* _Document excerpt_:

-*-

In a briefing by Credit Suisse this week, the financial giant’s opinion was that reducing principal balances of underwater mortgages is a risky idea that has not been shown to keep underwater borrowers from later defaults.  In my practice as a Florida real estate lawyer, that opinion flies in the face of borrower sentiment.  The guiding force in the Credit Suisse statement seems to be the “moral hazard” argument, coupled with statistics about the failure of principal reductions helping homeowners.

As reported by Bloomberg News, Dale Westhoff on behalf of Credit Suisse said that of the 11 million “underwater” homeowners, about 6.5 million have never missed a payment and 2 million more are making on-time payments after delinquency.  He said that widespread principal reductions may drive defaults much, much higher as borrowers seek the aid.  But he also said that such wholesale principal reductions have never been done before and the associated risk is unknown.  Furthering that argument, he said that if principal reductions are offered, it may create the concept that the lenders are guaranteeing the value of homes.

-*-

* _Entries supplied_:

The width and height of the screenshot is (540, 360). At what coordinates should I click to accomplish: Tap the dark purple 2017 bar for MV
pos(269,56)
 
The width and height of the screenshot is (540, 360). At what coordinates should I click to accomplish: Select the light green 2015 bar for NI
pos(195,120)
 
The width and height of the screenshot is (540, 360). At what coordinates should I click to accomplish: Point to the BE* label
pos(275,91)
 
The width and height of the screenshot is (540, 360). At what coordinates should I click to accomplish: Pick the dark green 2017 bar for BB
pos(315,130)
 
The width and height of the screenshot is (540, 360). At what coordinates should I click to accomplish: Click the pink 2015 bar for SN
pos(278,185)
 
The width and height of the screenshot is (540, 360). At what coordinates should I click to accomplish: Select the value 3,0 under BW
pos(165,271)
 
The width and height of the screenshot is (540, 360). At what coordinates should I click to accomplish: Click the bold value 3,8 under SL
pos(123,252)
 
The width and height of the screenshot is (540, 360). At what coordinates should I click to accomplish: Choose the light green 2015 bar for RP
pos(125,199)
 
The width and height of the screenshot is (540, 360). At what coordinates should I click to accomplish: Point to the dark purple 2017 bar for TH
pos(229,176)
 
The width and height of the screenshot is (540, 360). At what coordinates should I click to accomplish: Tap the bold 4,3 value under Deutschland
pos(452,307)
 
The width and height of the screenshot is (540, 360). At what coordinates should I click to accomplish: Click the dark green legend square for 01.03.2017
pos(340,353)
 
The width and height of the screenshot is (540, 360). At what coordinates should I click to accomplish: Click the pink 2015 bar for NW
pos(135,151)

-*-

* _Short task_: Restate the passage of the mortgage-relief text starting at "As reported by" and ending at "value of homes.", renaming "principal reductions" to "loan modifications" throughout.

* _Written solution_:
As reported by Bloomberg News, Dale Westhoff on behalf of Credit Suisse said that of the 11 million “underwater” homeowners, about 6.5 million have never missed a payment and 2 million more are making on-time payments after delinquency.  He said that widespread loan modifications may drive defaults much, much higher as borrowers seek the aid.  But he also said that such wholesale loan modifications have never been done before and the associated risk is unknown.  Furthering that argument, he said that if loan modifications are offered, it may create the concept that the lenders are guaranteeing the value of homes.